La scelta di Bizzarri ha certamente il primo requisito. Non lo conosco personalmente, ma il suo tipo di comicità ha una caratteristica - l'osservazione della realtà- che già me lo rende convincente forse per ragioni di affinità professionale. Condita da una indipendenza d'azione - si chiama autonomia dalla politica e dai partiti - su cui nessuno può credibilmente eccepire.  Poiché ci sarebbe da rimproverare coloro che hanno bocciato tale nomina in virtù di un pregiudizio fondato oggi sul nulla, non voglio però cadere nel peccato opposto, cioè di esprimermi secondo un pregiudizio positivo.

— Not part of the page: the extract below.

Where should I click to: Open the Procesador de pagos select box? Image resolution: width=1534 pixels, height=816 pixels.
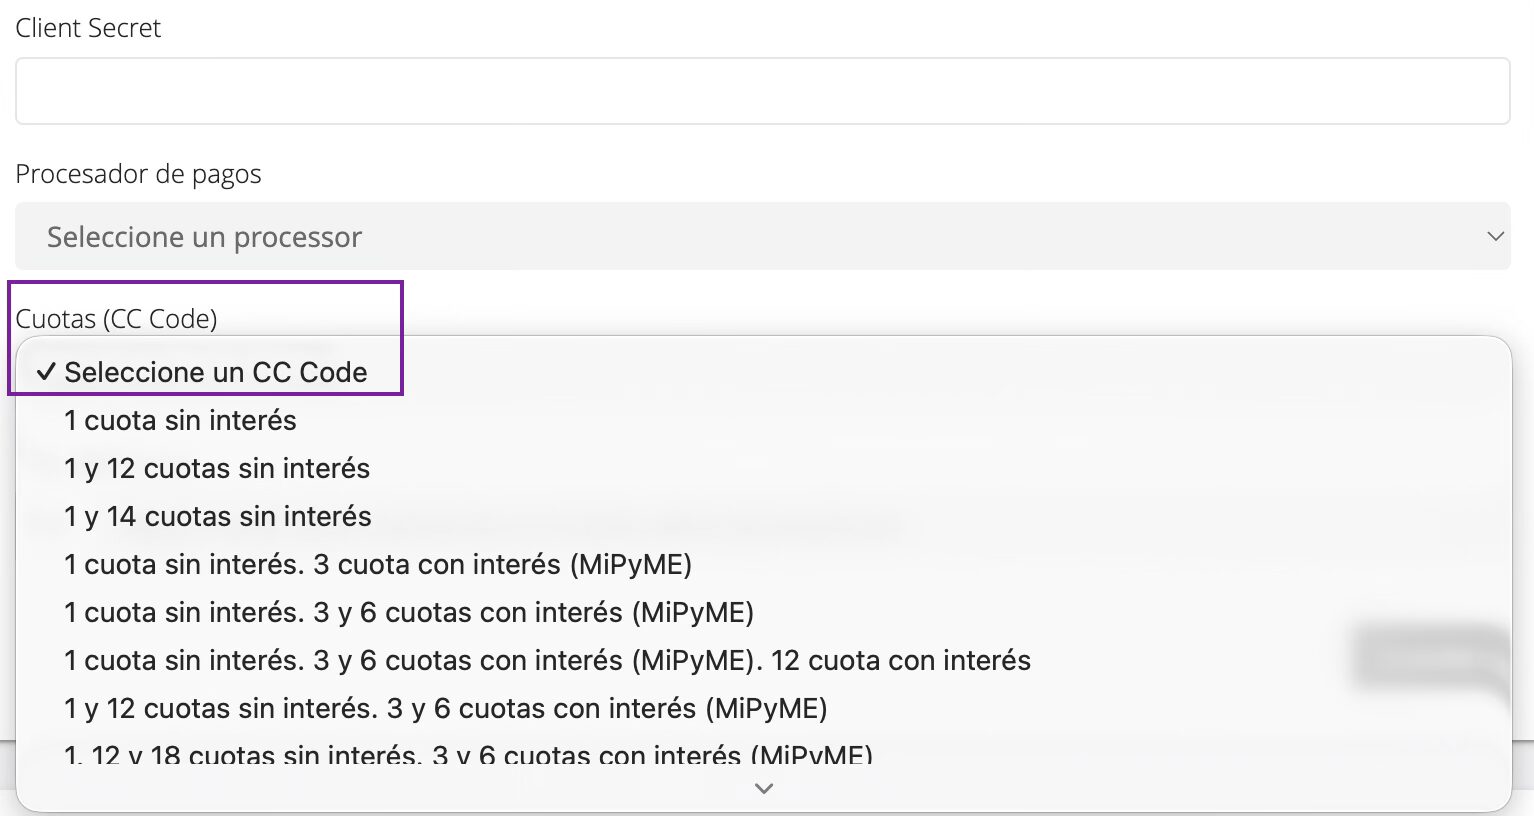762,236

La cosa più saggia e onesta che si possa fare è attendere Bizzarri alla prova, sapendo però che non viene preso dal palcoscenico e buttato direttamente dietro a una scrivania. Ha esperienza, il comico, nel gestire - proprio a Genova - una scuola per aspiranti "teatranti" che fino ad oggi è un successo. Insomma, l'uomo ha dimestichezza con argomenti e questioni che non si limitano alla creazione di battute e gag capaci di far ridere.

E poi: alzi la mano chi davvero pensava che i risultati sarebbero stati così buoni, anzi ottimi, quando l'allora sindaco Marco Doria decise di mettere Luca Borzani al Ducale. Chi conosceva Borzani sapeva che la sua sterminata cultura e la sua profonda onestà intellettuale sarebbero state importanti nel dispiegarsi dell'incarico, però bisogna riconoscere che Borzani è andato oltre. Lascia una eredità pesante, ma proprio per questo credo che Bizzarri abbia mani migliori di quelle che avrebbe potuto assicurare un parruccone più avvezzo alla lealtà di partito che non agli sparigli di cui una entità complessa come il Ducale ha mostrato di avere bisogno.

Da genovese e conoscitore di Genova, il neo presidente mostra serena consapevolezza: "Mi mangeranno vivo" è stato uno dei suoi primi commenti, ben sapendo che all'ombra della Lanterna uno degli esercizi preferiti è colpire chiunque abbia un certo tipo di incarico.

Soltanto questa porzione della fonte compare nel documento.